Thomas Turner à Beckett (13 September 1808 – 1 July 1892) was a lawyer and politician in colonial Victoria (Australia), member of the Victorian Legislative Council.

Early life
à Beckett was born in London, England, son of William à Beckett (senior) and his wife Sarah, née Abbott. Thomas junior was brother of Sir William à Beckett and Gilbert Abbott à Beckett. Thomas was educated at Westminster School. In 1829 he joined his father in practice as a solicitor.

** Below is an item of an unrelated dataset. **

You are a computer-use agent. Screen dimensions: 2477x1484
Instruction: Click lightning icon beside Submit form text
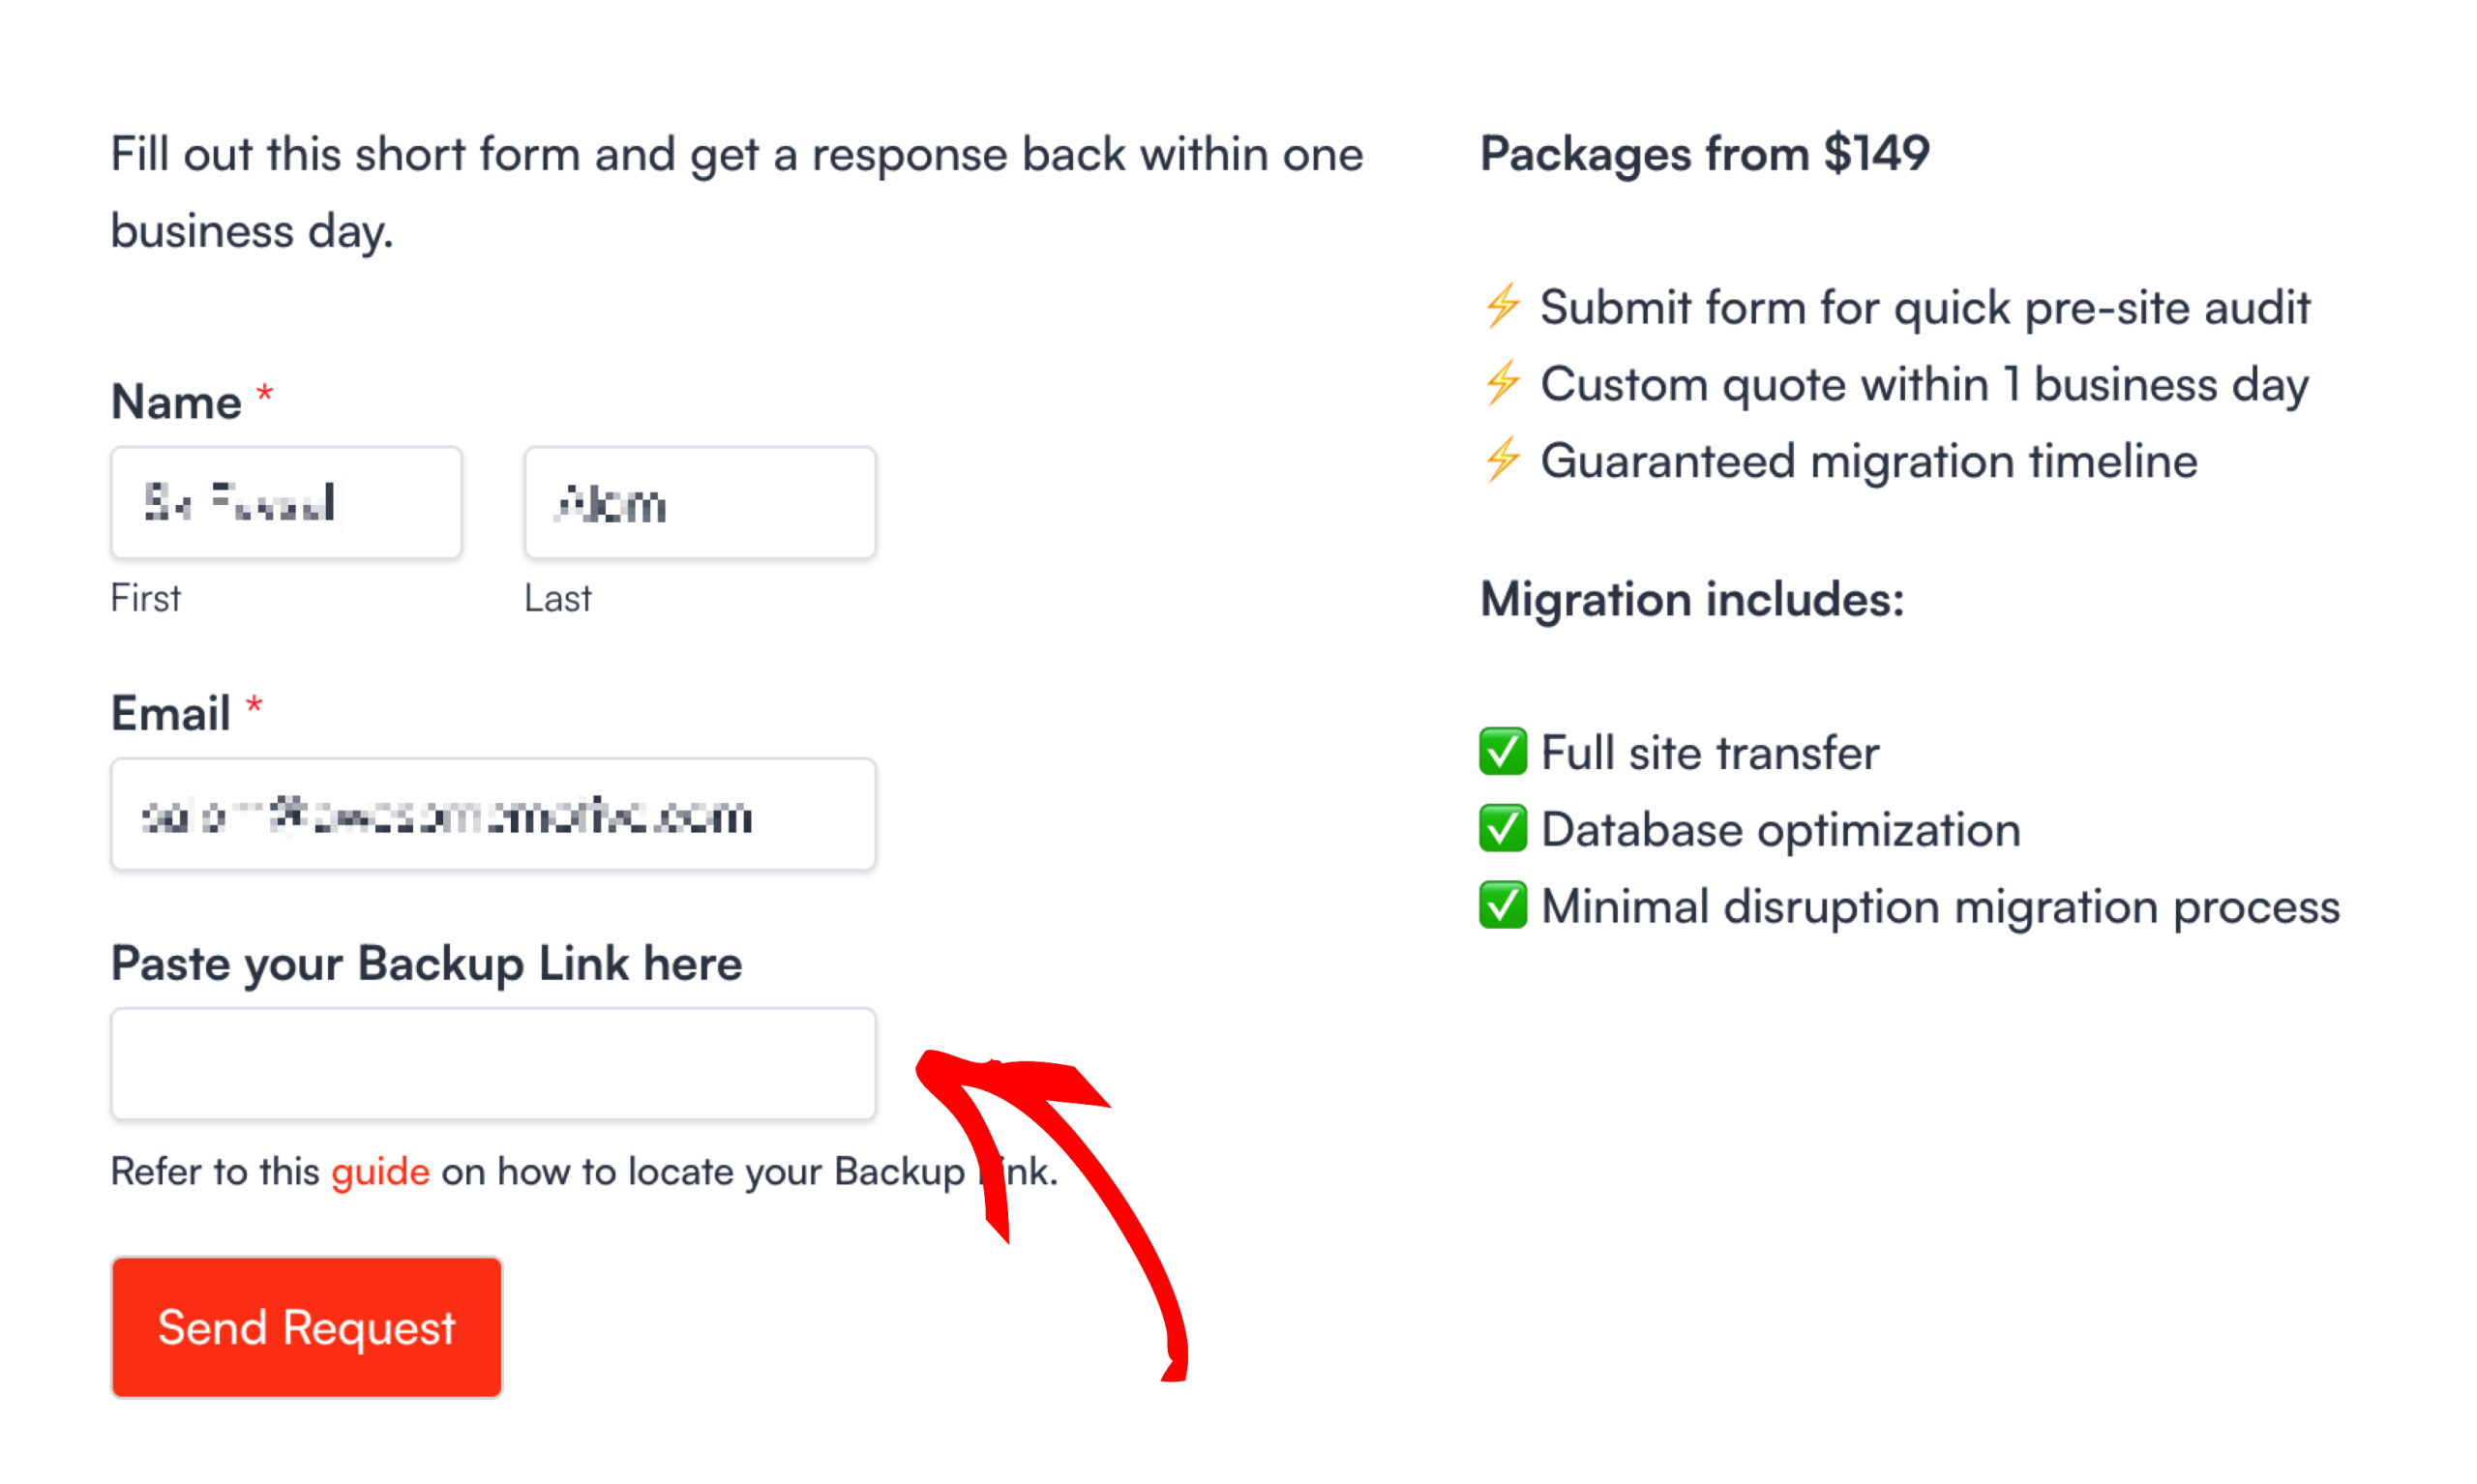click(x=1501, y=306)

Before leaving London, Thomas a'Beckett published "Remarks on the Present State of the Law of Debtor and Creditor", 1844; "Railway Litigation, and How to Check It", 1846; "Law-reforming Difficulties: a Letter to Lord Brougham", 1849.

Career in Australia
à Beckett migrated to Victoria, Australia, in 1850 and was called to the Victorian Bar a year later. From 14 July 1852 to March 1856 he was a nominee member of the unicameral Victorian Legislative Council, replacing James Ross. In October 1858 à Beckett was elected to the Central Province of the new Council (since 1856 the upper house of the Victorian parliament). This was a seat he held until August 1878.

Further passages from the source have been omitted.